One African brother, dressed in a crisp English blue suit and blue tie, walked into the Daily Observer offices yesterday and tried to hassle free coverage for the Commonwealth Secretary General’s annual statement. Look, we said, “Can’t the mighty Commonwealth, based in the most expensive square mile of London, St James, afford to pay a poor African newspaper for advertorial space?”.
My blue-suited brother, well educated as he is from the land of Makerere, was so comfortable in his English that I was afraid to engage him in my favourite Swahili. He tried to explain how wonderful the Commonwealth is (“a family of nations” - he said).
I think my young Ugandan brother mistook this old Kaftan and sandals wearing editor for a recently arrived village sheep farmer! He had no idea that I condemned the whole concept of “Commonwealth and Francophone Africa” in writing before he was born.

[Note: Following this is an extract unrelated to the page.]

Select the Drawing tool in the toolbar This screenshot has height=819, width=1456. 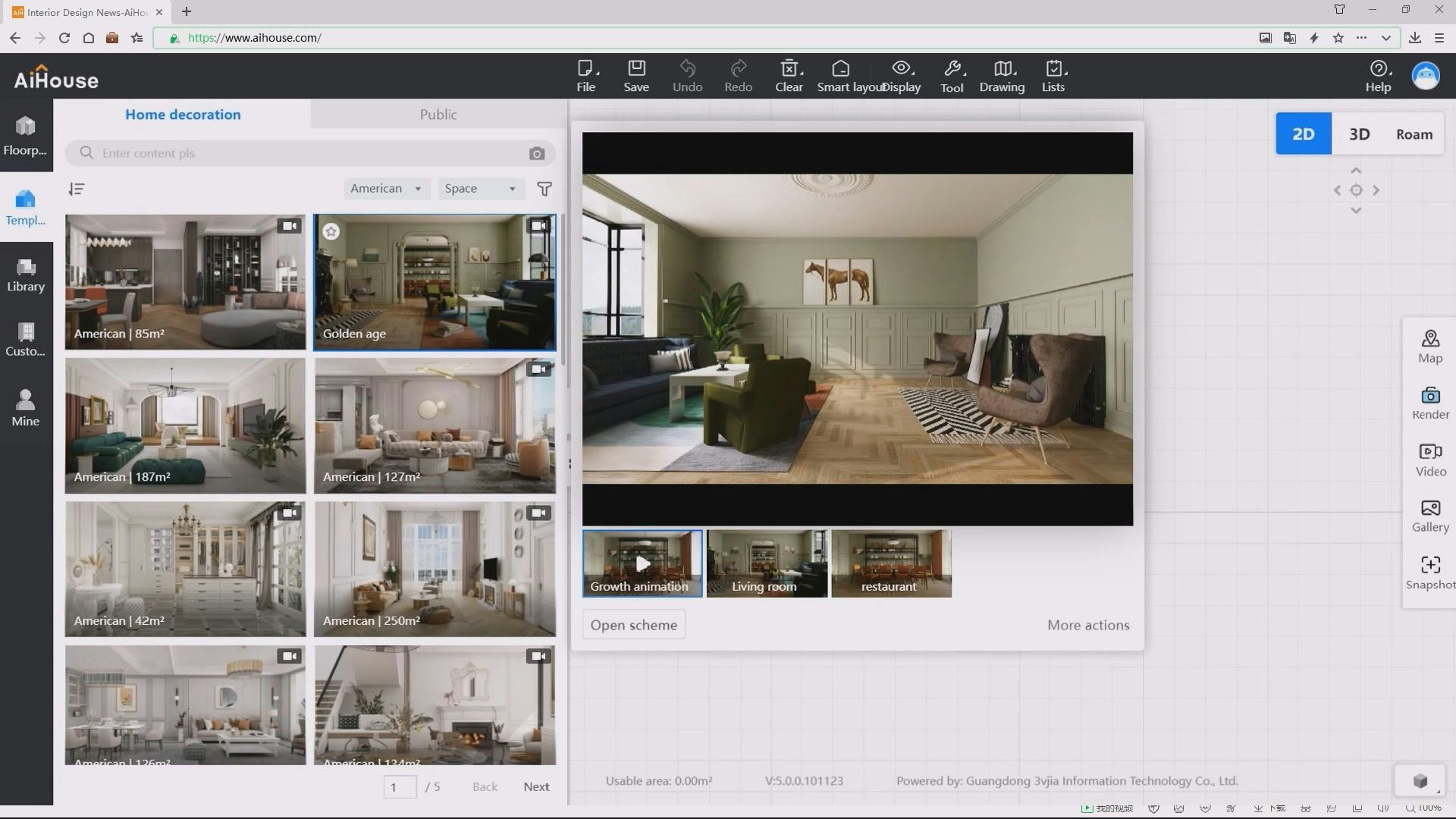1002,75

“Commonwealth” and “Francophone” are odious colonial terms which should have no meaning in today’s pan-Africanist Africa. As we all know, France still uses the “Francophone” alliance grouping and the CFA to control their former colonies.

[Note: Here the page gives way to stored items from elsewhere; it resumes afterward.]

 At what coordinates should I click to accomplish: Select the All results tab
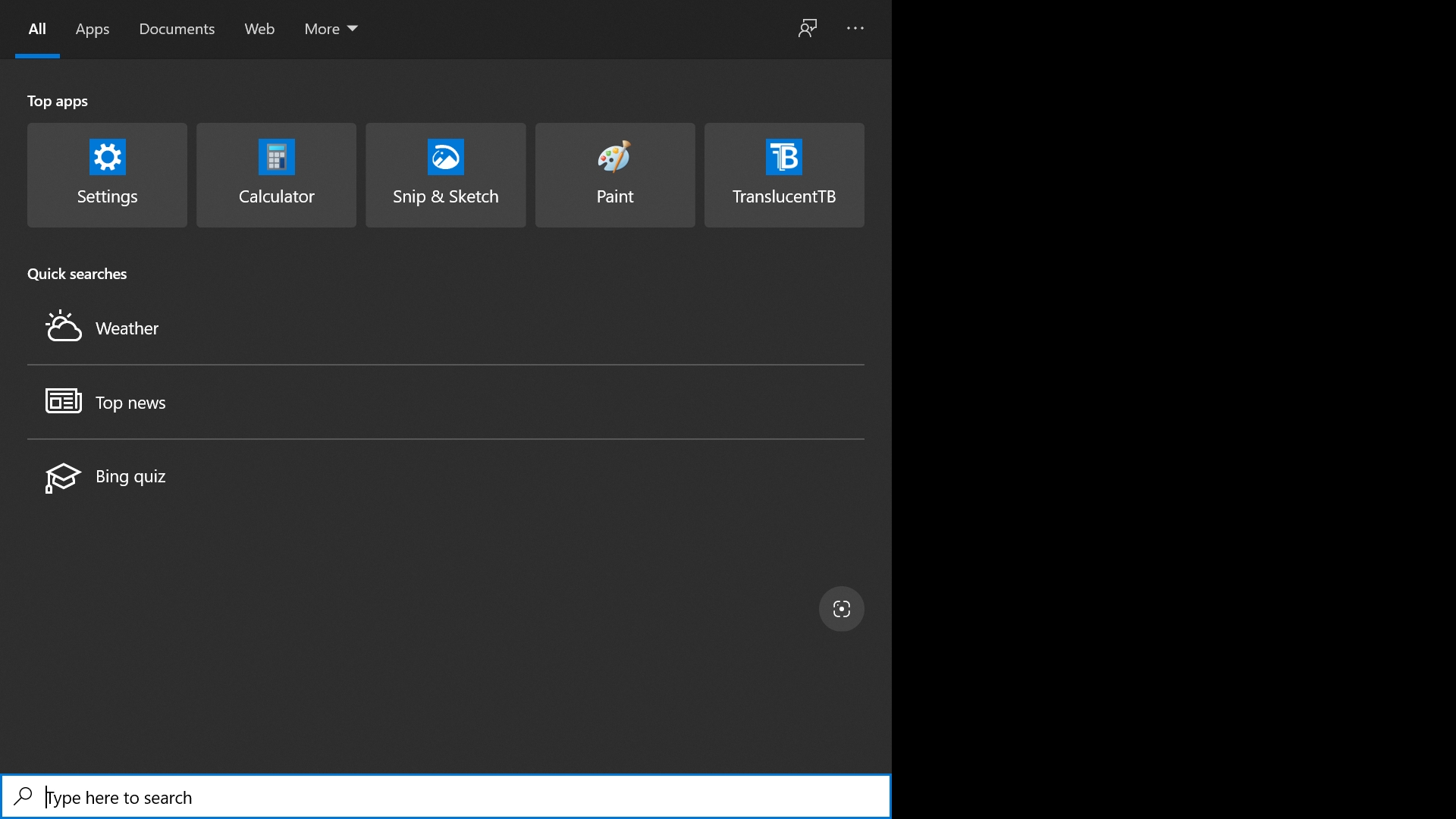coord(36,29)
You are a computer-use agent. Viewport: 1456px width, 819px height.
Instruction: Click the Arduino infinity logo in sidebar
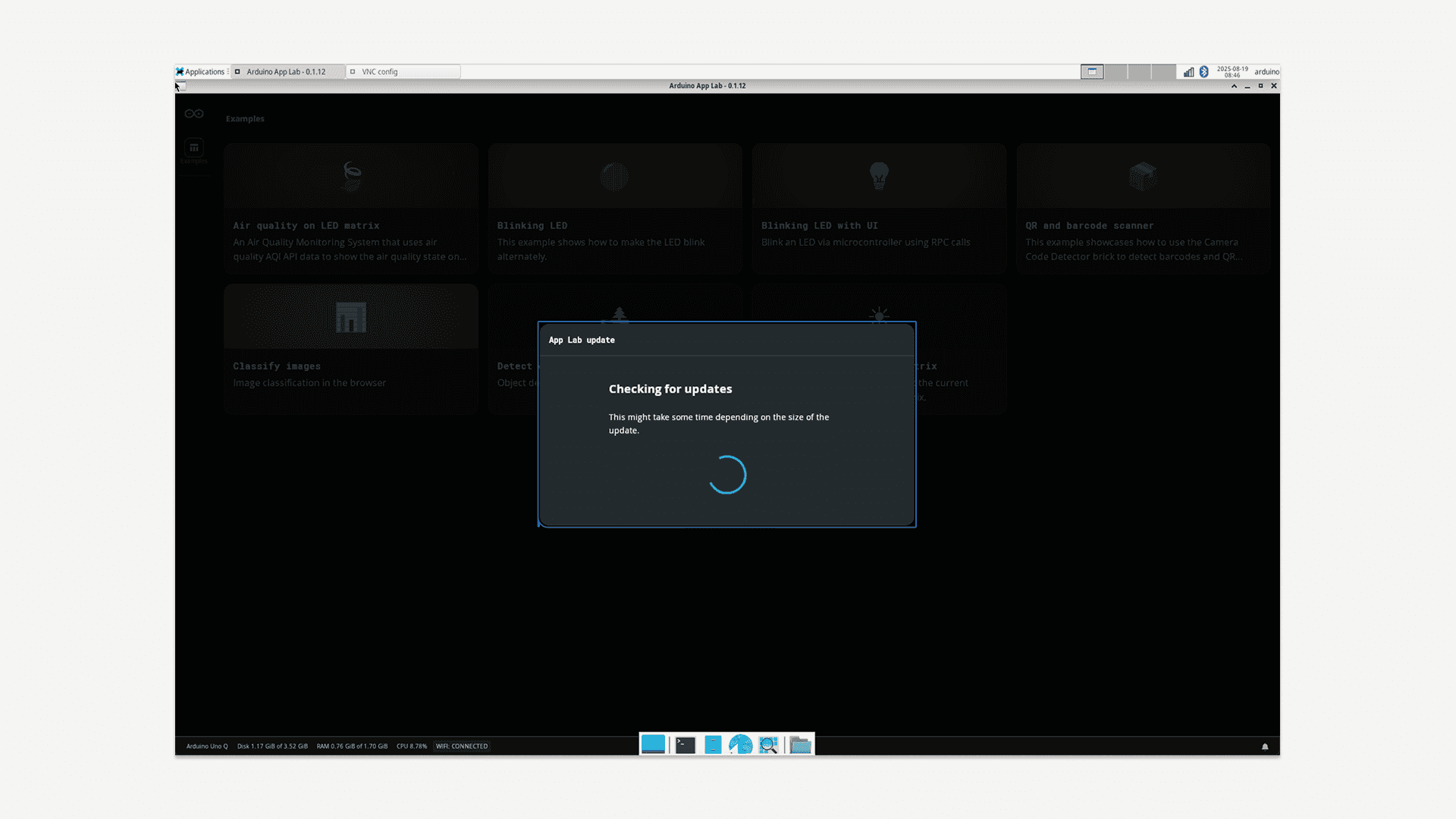pyautogui.click(x=194, y=114)
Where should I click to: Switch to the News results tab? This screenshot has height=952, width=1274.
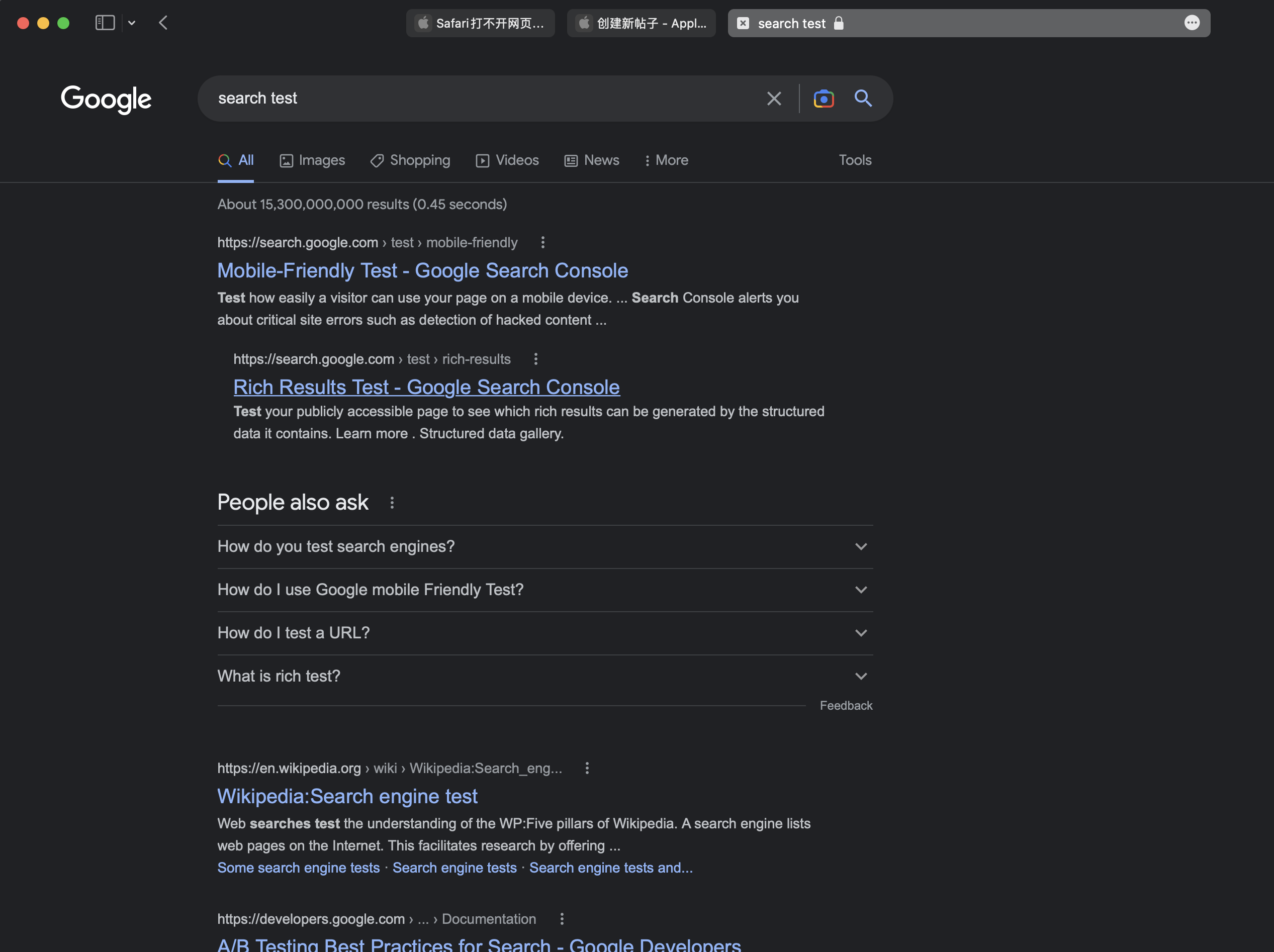[591, 160]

Britain is a little clever in its use of the Commonwealth, but the very concept of the Commonwealth is a colonial tool invented by UK PLC. It began as the “White Commonwealth” composed of Canada, Australia, New Zealand, and South Africa. Yes, majority-black South Africa was recognised by the British South African Constitution of 1910 as a white country - this constitution was the first to exclude the black majority from voting and thus led to Aparthied.
When black Africa agitated and fought for its independence, the white Commonwealth co-opted our leaders into their club, to continue economic exploitation as “preferred trading partners”.
Then the European Union came along and became Britain’s major trading partner. So Britain shut its doors to our bananas and our people, so that today formerly Russian Slovaks can walk into Britain as European citizens but we, “Commonwealth family members”, are denied visas and die in deserts and in the sea trying to get to Britain. And yet we continue the charade of the “Commonwealth family”, even when the white Commonwealth members have ganged-up and succeeded in strangling the people of Zimbabwe because Mugabe kicked out a few white land-grabbers.
My crisp-suited Ugandan brother said goodbye, in English, and promised to come back to convince me of the value of the Commonwealth! If he reads this, I can only tell him that he will have better luck if he wears a Kaftan and greets me in the Swahili that we both understand. Then I will try and convince him to resign his job in London and return to Africa to help develop our continent.